• EXCERPTED PASSAGE:
..............................

Category Archives: Geodemographics

GISRUK 2014 (Part 1)

I was at the Geographic Information Systems Research United Kingdom (GISRUK) 2014 conference last week. GISRUK is the key GIS conference for early-career academic researchers in the UK and Ireland, and is hosted by a different university in the British Isles each year. The audience are mainly UK academics, with young researchers and professors in roughly equal attendance, along with some academics from abroad, including Malaysia, Nigeria and Canada. They are definitely more geo and less tech, the conference being relatively quiet on Twitter, especially compared to conferences such as State of the Map or Wherecamp EU.

This year the conference was hosted up at Glasgow University. Being tucked into the Easter break might have meant a reduced attendance on previous years. However, there were many good talks in the two parallel streams that ran through the three days of the conference – some 50 talks altogether, plus plenaries – and some talks were very popular, with attendees just about squeezing in to the venue.

In this post (and in the second and third parts, to follow) I’ve highlighted the talks that I found the most interesting. Of course, with two streams, there were inevitably interesting sessions which overlapped, and so I may have missed some of the best of all – in a couple of cases I ended up changing room half-way though a session. I’ve paraphrased the talk titles here.

..............................

• EXTRACTED RECORDS:
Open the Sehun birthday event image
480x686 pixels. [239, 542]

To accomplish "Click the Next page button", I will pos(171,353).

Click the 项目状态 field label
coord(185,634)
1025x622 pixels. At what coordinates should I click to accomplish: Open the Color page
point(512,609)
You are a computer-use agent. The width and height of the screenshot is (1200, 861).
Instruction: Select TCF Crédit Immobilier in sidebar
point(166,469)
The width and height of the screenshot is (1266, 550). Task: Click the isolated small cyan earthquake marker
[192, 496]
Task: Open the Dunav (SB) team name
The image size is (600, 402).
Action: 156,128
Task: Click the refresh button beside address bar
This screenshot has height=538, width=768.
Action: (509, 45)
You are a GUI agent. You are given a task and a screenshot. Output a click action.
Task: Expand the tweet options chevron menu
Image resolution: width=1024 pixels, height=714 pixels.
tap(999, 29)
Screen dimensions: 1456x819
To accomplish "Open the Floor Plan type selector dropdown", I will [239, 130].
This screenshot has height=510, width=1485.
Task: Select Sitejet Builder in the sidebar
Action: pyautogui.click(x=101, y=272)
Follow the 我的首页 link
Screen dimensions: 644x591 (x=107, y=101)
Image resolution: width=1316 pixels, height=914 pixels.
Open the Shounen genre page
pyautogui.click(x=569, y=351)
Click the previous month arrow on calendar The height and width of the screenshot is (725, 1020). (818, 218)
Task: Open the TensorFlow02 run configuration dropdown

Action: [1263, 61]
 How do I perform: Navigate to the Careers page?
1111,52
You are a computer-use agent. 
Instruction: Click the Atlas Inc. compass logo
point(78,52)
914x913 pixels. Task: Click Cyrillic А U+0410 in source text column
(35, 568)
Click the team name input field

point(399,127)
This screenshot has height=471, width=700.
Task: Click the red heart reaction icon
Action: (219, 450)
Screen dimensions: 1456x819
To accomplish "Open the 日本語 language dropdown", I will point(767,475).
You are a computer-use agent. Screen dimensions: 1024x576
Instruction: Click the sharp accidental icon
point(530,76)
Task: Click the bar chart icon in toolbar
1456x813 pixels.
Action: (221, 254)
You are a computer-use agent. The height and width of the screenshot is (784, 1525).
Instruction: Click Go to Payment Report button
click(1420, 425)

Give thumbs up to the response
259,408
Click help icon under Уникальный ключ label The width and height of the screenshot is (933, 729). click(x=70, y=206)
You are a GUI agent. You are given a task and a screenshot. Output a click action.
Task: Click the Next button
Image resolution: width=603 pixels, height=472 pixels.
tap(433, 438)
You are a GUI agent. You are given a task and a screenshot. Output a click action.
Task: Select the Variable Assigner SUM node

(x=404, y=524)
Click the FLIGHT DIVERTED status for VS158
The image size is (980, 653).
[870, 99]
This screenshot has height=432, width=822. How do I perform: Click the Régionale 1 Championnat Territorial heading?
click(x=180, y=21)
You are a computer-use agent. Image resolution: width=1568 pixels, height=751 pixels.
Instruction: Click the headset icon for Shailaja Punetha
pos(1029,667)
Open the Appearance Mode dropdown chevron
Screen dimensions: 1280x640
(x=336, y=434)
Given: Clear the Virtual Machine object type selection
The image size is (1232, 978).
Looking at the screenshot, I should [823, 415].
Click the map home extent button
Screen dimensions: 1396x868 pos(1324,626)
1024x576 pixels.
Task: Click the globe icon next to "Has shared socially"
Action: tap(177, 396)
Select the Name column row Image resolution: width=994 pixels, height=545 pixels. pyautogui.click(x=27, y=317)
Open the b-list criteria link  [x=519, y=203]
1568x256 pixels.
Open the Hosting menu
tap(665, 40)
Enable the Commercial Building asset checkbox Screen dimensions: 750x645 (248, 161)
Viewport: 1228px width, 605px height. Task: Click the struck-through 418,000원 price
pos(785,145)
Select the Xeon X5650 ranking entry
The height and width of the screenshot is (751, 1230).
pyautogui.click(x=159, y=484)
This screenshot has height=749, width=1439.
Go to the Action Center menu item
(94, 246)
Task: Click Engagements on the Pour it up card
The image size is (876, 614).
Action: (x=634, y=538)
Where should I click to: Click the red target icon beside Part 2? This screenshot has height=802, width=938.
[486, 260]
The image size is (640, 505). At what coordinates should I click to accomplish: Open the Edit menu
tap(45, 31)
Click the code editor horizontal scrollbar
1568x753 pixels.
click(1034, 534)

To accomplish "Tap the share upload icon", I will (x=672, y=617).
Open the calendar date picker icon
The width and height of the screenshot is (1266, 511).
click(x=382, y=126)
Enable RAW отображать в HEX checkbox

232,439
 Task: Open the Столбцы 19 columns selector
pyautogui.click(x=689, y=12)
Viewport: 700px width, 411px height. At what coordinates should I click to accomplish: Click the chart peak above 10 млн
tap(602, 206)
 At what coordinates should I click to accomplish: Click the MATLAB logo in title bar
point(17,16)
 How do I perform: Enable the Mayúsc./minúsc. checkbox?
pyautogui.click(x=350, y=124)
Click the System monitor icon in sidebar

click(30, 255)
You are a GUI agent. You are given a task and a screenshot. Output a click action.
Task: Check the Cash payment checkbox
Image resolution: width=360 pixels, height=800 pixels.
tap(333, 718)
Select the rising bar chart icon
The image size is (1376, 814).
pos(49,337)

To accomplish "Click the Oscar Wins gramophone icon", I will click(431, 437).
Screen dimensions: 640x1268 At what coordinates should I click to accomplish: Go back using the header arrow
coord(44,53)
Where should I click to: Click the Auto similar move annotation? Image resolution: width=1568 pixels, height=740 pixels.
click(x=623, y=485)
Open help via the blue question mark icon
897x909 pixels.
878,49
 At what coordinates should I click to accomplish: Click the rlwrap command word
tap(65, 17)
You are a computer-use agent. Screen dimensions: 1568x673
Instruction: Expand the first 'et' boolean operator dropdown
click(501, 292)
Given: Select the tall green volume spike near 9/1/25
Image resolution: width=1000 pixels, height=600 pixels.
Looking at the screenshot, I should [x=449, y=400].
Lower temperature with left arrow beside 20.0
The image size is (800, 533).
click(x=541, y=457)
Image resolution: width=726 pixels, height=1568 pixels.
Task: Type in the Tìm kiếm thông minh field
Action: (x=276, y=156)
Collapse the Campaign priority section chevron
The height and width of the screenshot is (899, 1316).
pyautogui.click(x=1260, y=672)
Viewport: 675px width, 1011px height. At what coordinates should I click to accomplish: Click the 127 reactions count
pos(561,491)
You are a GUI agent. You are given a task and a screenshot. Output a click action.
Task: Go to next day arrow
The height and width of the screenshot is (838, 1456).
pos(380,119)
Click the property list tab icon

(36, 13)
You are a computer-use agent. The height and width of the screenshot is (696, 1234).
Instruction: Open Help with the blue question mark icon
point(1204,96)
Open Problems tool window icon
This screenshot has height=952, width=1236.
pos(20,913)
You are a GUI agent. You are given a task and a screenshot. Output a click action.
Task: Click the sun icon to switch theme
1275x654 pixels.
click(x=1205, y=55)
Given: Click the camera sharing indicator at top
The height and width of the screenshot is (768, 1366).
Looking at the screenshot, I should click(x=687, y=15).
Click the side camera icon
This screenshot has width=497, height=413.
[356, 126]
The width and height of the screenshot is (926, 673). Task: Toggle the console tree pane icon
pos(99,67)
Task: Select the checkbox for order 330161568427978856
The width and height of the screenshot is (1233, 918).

..............................

• PROBLEMS:
(1) Which countries does the GISRUK 2014 conference post name as places some of the attendees from abroad came from?
(2) Rewrite the records from their first line through the line containing "point(512,609)", changing "Open" to "Launch" and leaving everything else the same.

• RESPONSES PER TASK:
(1) Malaysia, Nigeria and Canada.

(2)
Launch the Sehun birthday event image
480x686 pixels. [239, 542]

To accomplish "Click the Next page button", I will pos(171,353).

Click the 项目状态 field label
coord(185,634)
1025x622 pixels. At what coordinates should I click to accomplish: Launch the Color page
point(512,609)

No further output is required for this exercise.